EBITDA, adjusted to exclude share-based compensation expense (Adjusted EBITDA), was $50.4 million for the second quarter of 2016 compared to $68.5 million for the comparable quarter of 2015. The decrease resulted primarily from decreased earnings from operations as discussed above. A reconciliation of the Company’s net earnings to EBITDA and Adjusted EBITDA (both non-GAAP financial measures) is set forth in the supplemental disclosure attached to this press release.

Year-to-Date Results:

Consolidated revenues for the first six months of 2016 were $326.7 million compared to $455.8 million for the comparable period in 2015. The Company shipped 2,062 direct sale railcars and 285 railcars built for the Company’s lease fleet during the first six months of 2016 compared to 3,395 direct sale railcars and 1,670 railcars built for the lease fleet during the same period in 2015. Railcars built for the lease fleet represented 12% of ARI’s railcar shipments in the first six months of 2016 compared to 33% for the same period in 2015.

Consolidated earnings from operations for the first six months of 2016 were $76.7 million, a decrease of 33% from $115.3 million for the comparable period in 2015. Consolidated earnings from operations for the first six months of 2016 and 2015 excluded $4.5 million and $60.9 million, respectively, of profit on railcars built for the lease fleet that is eliminated in consolidation.

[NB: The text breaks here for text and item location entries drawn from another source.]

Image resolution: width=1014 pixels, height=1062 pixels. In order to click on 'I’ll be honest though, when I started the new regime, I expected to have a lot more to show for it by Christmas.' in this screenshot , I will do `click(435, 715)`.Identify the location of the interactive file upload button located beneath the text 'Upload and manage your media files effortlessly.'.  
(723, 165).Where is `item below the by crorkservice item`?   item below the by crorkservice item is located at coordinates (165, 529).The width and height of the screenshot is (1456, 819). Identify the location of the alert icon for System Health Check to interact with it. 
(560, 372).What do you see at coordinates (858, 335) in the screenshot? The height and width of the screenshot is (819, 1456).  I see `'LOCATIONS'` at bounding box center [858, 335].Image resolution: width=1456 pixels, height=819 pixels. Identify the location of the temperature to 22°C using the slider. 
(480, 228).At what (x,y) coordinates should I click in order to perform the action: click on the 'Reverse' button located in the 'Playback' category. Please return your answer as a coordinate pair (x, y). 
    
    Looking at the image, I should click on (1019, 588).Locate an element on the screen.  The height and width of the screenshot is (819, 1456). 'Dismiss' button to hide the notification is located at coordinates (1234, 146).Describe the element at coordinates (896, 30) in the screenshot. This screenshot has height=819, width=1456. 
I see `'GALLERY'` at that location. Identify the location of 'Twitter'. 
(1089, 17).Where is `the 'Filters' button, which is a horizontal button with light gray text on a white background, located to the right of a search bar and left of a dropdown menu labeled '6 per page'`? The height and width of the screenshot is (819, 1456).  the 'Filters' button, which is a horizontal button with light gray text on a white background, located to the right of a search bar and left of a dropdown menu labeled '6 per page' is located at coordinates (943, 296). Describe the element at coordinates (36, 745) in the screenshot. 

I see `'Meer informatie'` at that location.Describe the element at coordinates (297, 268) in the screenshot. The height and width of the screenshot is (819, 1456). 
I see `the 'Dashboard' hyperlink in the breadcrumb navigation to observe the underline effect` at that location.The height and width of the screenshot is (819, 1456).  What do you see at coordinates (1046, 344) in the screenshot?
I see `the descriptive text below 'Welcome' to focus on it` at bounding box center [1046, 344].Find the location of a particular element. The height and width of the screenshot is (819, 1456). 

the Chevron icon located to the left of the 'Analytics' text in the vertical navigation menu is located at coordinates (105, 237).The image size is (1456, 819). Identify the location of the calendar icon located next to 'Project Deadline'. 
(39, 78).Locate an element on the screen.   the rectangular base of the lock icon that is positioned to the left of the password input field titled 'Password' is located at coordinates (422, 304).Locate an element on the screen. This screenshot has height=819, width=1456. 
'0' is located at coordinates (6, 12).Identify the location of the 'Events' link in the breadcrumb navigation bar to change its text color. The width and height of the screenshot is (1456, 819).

Operating margins were 23.5% for the first six months of 2016 compared to 25.3% for the same period of 2015. These decreases were primarily due to fewer direct sale shipments, as discussed above, more competitive pricing on both hopper and tank railcars and higher costs associated with the lower production rates at our tank railcar facility, partially offset by increased earnings due to the growth in the lease fleet.

Net earnings for the first six months of 2016 were $42.7 million, or $2.18 per share compared to $67.9 million, or $3.18 per share, for the comparable period in 2015, due to decreased earnings from operations and a reduction of $1.0 million from earnings from joint ventures as demand is tied to the industry’s new railcar demand.

Adjusted EBITDA was $104.9 million for the first six months of 2016, a decrease of $35.5 million from $140.5 million for the comparable period in 2015. The decrease resulted primarily from decreased consolidated earnings from operations, in addition to a reduction of earnings from joint ventures for the first six months of 2016 compared to the same period in 2015.